* _EXTRACTED TEXT_
[Bioperl-l] hmmer3/hmmscan parser

Wed May 26 16:17:50 UTC 2010

On May 26, 2010, at 10:25 AM, Thomas Sharpton wrote:

>> ...
>> I did not follow the IRC discussion, so I confess I'm not totally clear on what "integrate the hmmer.pm parser" means. I'm taking it to mean combining the code that parses HMMER2 with the code that parses HMMER3.=
> 
>> But then "modularizing this a bit and loading the correct parser depending on the requested format" seems to contradict that assumption.
>> 
>> Perhaps you (or someone) could clarify a bit what the HMMER2 - HMMER3 integration would look like (and the goal of doing so) ?

* _INFORMATION SHOWN_
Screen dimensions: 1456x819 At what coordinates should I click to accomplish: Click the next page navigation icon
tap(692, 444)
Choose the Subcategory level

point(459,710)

* _SHORT TASK_
Pick up the hmmer3/hmmscan parser thread after its last line and write how it continues. The data has no connection to the hmmer3/hmmscan parser thread.

* _RESULT_
>> 
> 
> I was not a part of that conversation either and I'm also operating under a similar assumption about what "integrating the hmmer.pm parser" means.  I too am confused about the statement regarding modularization; I assume Kai meant that next_result would leverage the HMMER version number (which it already grabs) to guide the appropriate parsing of the datafile.  Not thinking about this too carefully, it might be a simple as:
> 
> next_result{
> 	version = get_hmmer_version
> 	if version == 2
> 		parse V2 report file
> 	if version == 3
> 		parse V3 report file
> }
> 
> to make the code a bit more manageable, the various version parsers could be appropriated to independent subroutines.
> 
> Kai, is this along the lines of what you were thinking?
> 
> If this is correct (that is, merging the H2 and H3 parsers into a single hmmer.pm module), I see one primary benefit - the end user need not specify which HMMER module they want to implement, just use Bio::SearchIO::hmmer - and one secondary benefit - there's enough similarity between H2 and H3 reports that some from the H2 parser redundantly appears in the H3 parser.  There are certainly other benefits that I'm overlooking.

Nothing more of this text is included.